ABSTRACT
Neural leprosy, which is characterized by nerve involvement without visible skin lesions, presents a diagnostic challenge. This case report examined the significance of diverse diagnostic modalities in the identification of pure neural leprosy. A 28-year-old patient with symptoms of edema, pain, paresthesia, and diminished sensitivity in the lower limbs underwent various tests. A stilt skin smear yielded negative results on bacilloscopy, whereas a Fast ML Flow leprosy test and electroneuromyography supported the diagnosis. This discussion highlights the importance of accessible methods for early investigation. This study emphasizes the multidisciplinary approach and value of the Fast ML Flow leprosy test and electroneuromyography for diagnosing neural leprosy.
Keywords: Bacilloscopy, Electroneuromyography, Serology
INTRODUCTION
Neural leprosy is a variant of the disease characterized by nerve involvement in the absence of visible cutaneous lesions 1 . Given its neuropathic nature, the initial clinical signs may manifest subtly, such as muscular contractions, paresthesia, and localized areas of hypoesthesia 2 . These indications often go unnoticed by patients.
A thorough search of the Cochrane Library, LILACS, SciELO, MEDLINE, PubMed, and PubMed Central databases was conducted to identify relevant studies on neural leprosy, including clinical presentations, diagnostic approaches, and therapeutic interventions. Conventional bacilloscopic examination of slit-skin smears exhibits diminished sensitivity in such cases. Molecular diagnostics offer enhanced accuracy, but are financially burdensome and predominantly accessible solely at specialized medical facilities 3 . Some studies have shown that qPCR tests in slit-skin smears are positive in almost 80% of cases 4 .
Recently, rapid leprosy testing has emerged as a highly efficacious and minimally invasive alternative that facilitates the assessment of contacts in confirmed cases. Recently, the use of serological kits as diagnostic tools for neural leprosy has emerged as a promising approach. The anti-PGL1 IgM serology ELISA was a great advancement, being positive in 52% of multibacillary cases 4 , 5 . The use of the ML Flow test as a criterion for classification in one study increased to 11% of patients requiring treatment for multibacillary leprosy in Brazil 6 , 7 .
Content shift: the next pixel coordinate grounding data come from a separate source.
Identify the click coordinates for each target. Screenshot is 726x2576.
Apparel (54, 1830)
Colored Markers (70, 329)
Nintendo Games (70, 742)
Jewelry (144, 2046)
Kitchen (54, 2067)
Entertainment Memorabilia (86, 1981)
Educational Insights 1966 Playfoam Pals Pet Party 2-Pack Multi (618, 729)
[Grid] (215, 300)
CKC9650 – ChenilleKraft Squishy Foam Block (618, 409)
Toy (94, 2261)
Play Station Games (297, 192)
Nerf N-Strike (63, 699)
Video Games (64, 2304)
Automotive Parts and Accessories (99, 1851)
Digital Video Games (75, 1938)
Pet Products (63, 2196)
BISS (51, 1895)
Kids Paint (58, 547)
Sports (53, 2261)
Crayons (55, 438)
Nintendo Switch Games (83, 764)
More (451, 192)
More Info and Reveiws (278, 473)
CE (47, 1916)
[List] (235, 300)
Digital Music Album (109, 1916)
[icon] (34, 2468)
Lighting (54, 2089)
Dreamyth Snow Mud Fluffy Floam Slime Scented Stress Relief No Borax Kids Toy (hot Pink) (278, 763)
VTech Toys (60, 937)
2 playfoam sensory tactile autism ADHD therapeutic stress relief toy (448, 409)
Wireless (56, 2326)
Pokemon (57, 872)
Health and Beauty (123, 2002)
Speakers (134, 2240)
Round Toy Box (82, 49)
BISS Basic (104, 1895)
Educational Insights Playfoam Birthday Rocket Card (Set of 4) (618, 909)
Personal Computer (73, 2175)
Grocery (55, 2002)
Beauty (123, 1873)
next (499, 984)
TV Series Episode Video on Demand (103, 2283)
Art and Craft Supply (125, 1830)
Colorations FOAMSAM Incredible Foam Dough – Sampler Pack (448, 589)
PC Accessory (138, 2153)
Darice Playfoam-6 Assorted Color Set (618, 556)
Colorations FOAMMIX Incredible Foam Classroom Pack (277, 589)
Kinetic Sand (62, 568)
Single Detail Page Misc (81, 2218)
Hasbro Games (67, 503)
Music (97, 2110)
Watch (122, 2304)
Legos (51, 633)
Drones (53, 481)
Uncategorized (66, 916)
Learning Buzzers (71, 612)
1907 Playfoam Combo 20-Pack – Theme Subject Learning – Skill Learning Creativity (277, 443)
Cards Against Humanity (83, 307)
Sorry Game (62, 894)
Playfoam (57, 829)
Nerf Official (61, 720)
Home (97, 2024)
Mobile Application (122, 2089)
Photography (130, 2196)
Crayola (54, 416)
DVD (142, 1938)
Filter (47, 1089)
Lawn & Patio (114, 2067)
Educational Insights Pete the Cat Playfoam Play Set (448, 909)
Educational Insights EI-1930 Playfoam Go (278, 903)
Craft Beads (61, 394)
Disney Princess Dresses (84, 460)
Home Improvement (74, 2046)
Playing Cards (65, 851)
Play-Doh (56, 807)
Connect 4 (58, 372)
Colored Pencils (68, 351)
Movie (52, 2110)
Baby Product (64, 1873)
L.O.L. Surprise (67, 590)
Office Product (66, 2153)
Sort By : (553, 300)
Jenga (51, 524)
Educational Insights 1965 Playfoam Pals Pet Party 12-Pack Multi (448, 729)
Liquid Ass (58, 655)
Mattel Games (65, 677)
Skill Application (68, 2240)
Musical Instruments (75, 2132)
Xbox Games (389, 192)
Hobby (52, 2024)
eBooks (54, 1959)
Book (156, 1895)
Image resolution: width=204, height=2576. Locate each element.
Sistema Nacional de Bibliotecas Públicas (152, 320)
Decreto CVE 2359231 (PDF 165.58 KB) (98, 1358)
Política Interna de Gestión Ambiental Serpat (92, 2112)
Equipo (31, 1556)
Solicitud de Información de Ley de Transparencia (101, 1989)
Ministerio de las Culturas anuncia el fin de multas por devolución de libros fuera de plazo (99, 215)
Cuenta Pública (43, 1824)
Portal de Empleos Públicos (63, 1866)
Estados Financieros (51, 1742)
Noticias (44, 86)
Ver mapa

In neural leprosy, a detailed clinical examination is essential. However, neural thickening is not always recognized, confirming the need for a combined assessment 8 . Abnormalities observed on electroneuromyography may be present in a high proportion of asymptomatic patients with leprosy. Several studies have shown that sensory nerve conduction impairment is the most frequent and earliest detected parameter in electroneuromyography evaluation 9 - 11 .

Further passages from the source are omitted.